Saturday, October 30, 2010

Dylanesque (2007)

A welcome surprise—for me, emphatically, both a surprise and welcome. It was Bryan Ferry's first album in five years, and I had sort of lost track of him, can't even remember the last time he released a full-on covers project—the '70s? Oh, OK, I see he took a Linda Ronstadt/Rod Stewart-like flier at pop standards in '99, which obviously didn't make much impression on me. But putting the focus so squarely on Bob Dylan is the real surprise here. Arguably chutzpah, but what a choice selection it is, from all phases of the storied songwriter's fabled career, including one ("Make You Feel My Love") from 1997's Time Out of Mind, all of which works I think to justify my decades-long sense that Ferry "really meant it" when he covered "A Hard Rain's A-Gonna Fall." A lot of pre-punk glammers were Dylan fans, secretly and otherwise (David Bowie, for example, pays his backhanded tribute on Hunky Dory), and a good number of usual suspects show up here such as Brian Eno, Chris Spedding, Paul Carrack, and Robin Trower, to name four (keeping in mind that "one of these things is not like the others"). Reviews of this that I've seen are largely lukewarm, and it's true that the sound here hews closely to the Avalon style that Ferry has rarely abandoned since the early '80s. Nevertheless, it reminds me all over again what a gifted and coverable songwriter Dylan is, a fact established on the top 40 charts in the mid-'60s, with the Byrds, Turtles, Cher, and others stampeding in to get in on this action. For that alone it's worth the price of admission.

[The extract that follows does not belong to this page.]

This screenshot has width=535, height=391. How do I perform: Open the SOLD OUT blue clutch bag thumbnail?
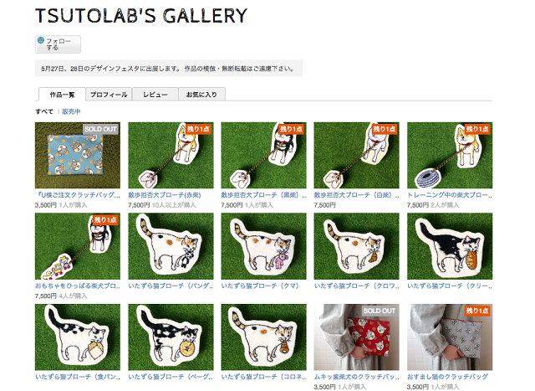tap(78, 155)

But, still, it's hard to find a whole lot of clear lines and definition in this sticky bun of an album, whose songs tend to shuffle along and blur into one another—not one particularly steps forth to distinguish itself, though if I had to choose I guess I would point to the more obscure Dylan songs here such as "Baby Let Me Follow You Down" or "If Not for You." But if nothing is an outright hit, neither is anything an outright miss, and in many ways it's a pleasure simply to hear this quasi-collaboration cum tribute go down, and appreciate the fact that it exists at all.